The purpose of this course is to guide nurses who are performing neurological assessments. We will identify the components of a neurological exam, discuss how the exam should be performed, and explore both normal and abnormal findings that may be seen.
What are the Components of the Nervous System?
The neurological system is complex and affects all other systems of the body. The nervous system is divided into the central nervous system and the peripheral nervous system. The central nervous system (CNS) consists of the brain and spinal cord. The brain is made up of the cerebrum (which includes the cerebral cortex), brain stem, and cerebellum. The peripheral nervous system (PNS) consists of the nerves, which are classified as cranial, spinal, peripheral, and association nerves, also known as interneurons, which link the sensory neurons and motor neurons within the CNS (8).

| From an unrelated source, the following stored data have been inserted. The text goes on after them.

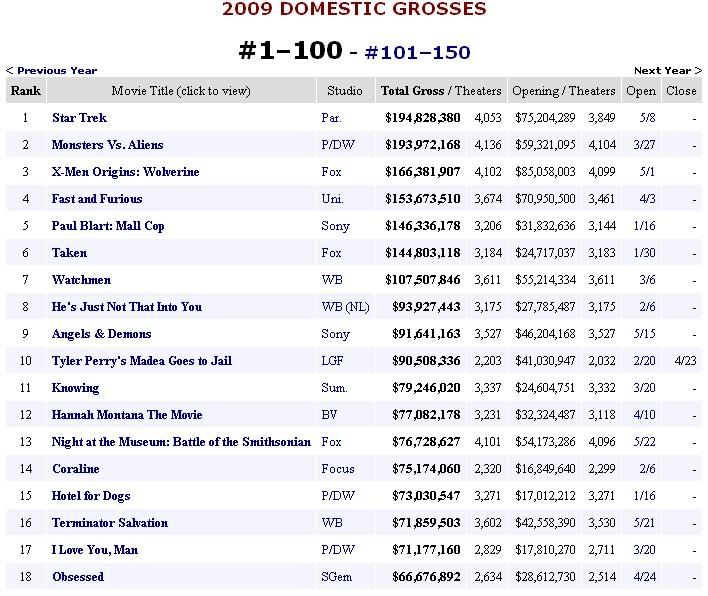Sort the table by Studio column
This screenshot has height=596, width=708.
click(x=345, y=91)
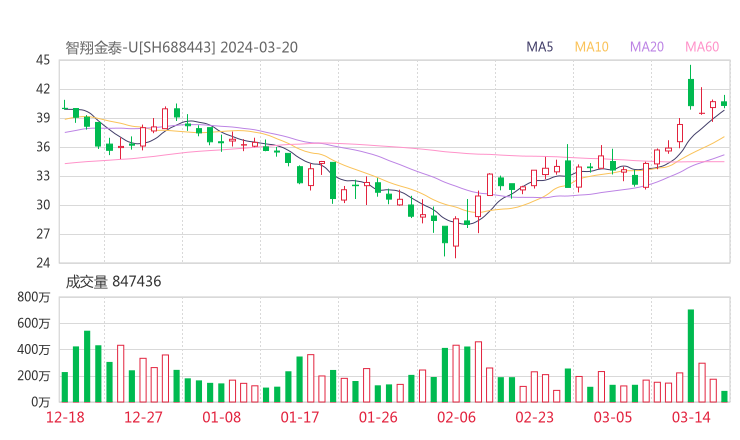Click the 45 price axis label

tap(43, 60)
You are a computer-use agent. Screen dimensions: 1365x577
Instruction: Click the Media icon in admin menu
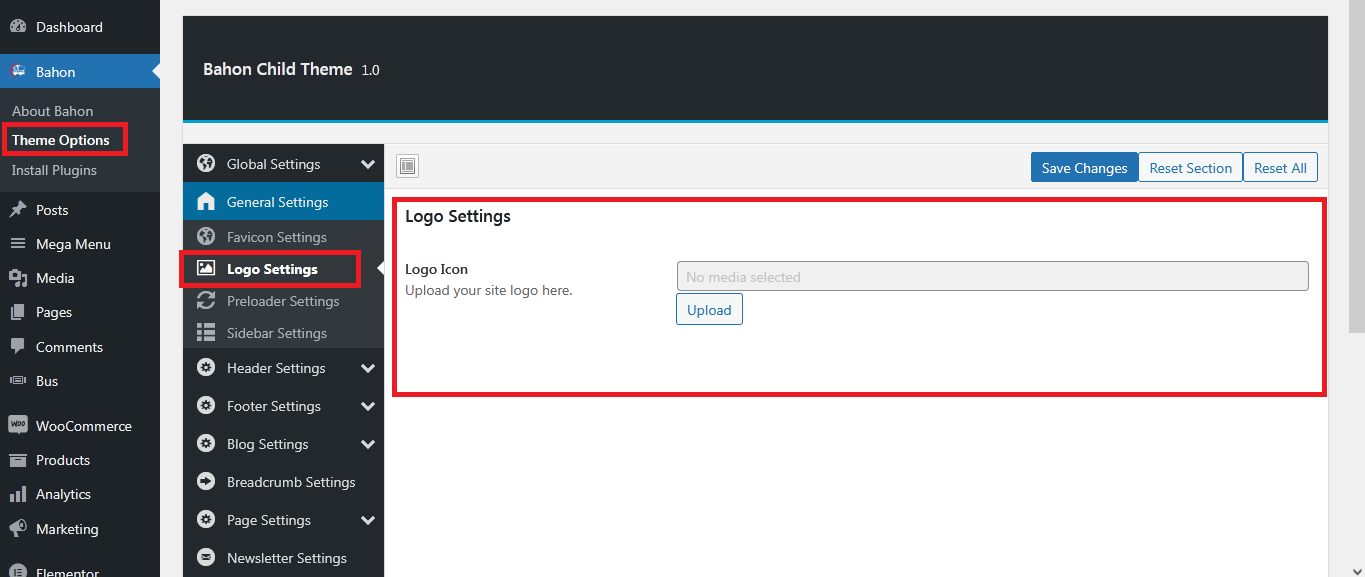pyautogui.click(x=17, y=278)
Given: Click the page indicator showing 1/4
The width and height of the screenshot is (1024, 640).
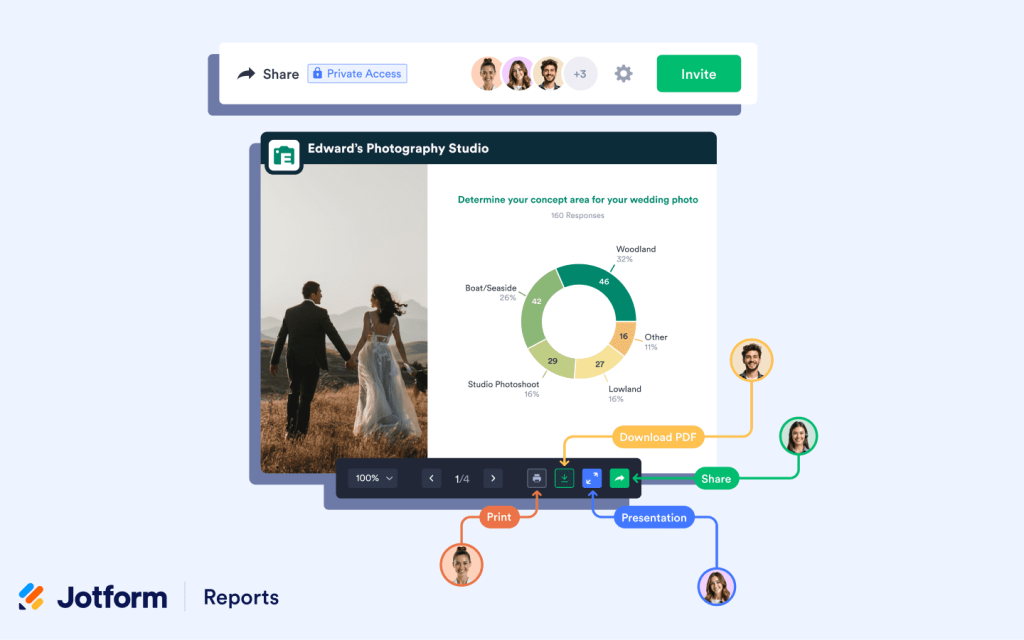Looking at the screenshot, I should [x=461, y=478].
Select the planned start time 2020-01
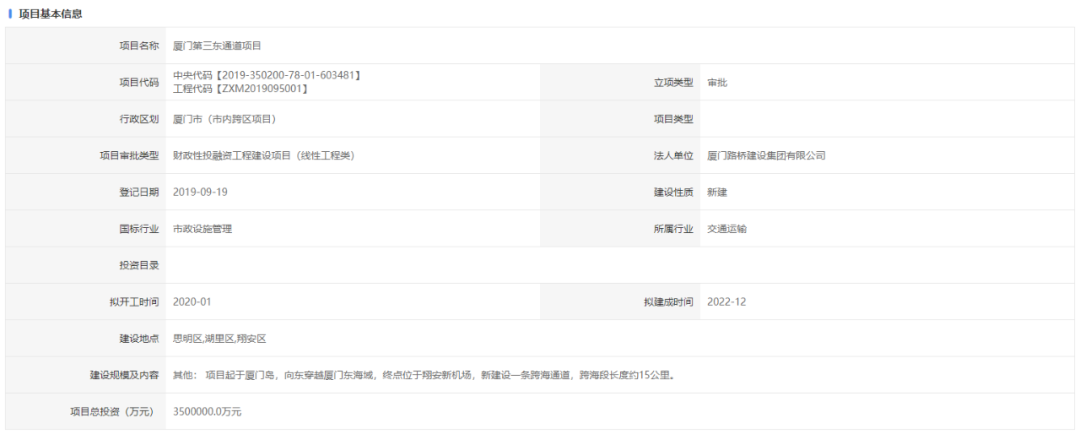This screenshot has height=434, width=1080. pyautogui.click(x=192, y=301)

With both sensory and motor neurons, the peripheral nervous system is further divided into the autonomic nervous system and the somatic nervous system (9). The peripheral nervous system relays information about the environment back to the brain for interpretation and action. Responses can be automatic (or autonomic), or they can be conscientiously planned by the person.
(13)
The Components of a Comprehensive Neurological Assessment
Assessing the nervous system should be a standard component of a basic physical assessment for every patient. As with any assessment, it is important to gather information from the patient before conducting the initial assessment. This will help to establish the patient’s baseline and help to identify other factors which might impact assessment findings. The nurse should question the patient about past medical history, current medications, environmental risk factors, and current functional level, making a note of any information relevant to the neurological system.
For an unconscious patient, the comprehensive neurological assessment is still done but without the verbal input of the patient. For patients who present with a stroke or head injury, a comprehensive neurological exam should be completed initially and regularly to assess for acute changes. An extensive neurological exam done for patients with a stroke includes a comprehensive neurological assessment and more and is known as the National Institute of Health Stroke Scale (NIH Stroke Scale) (12).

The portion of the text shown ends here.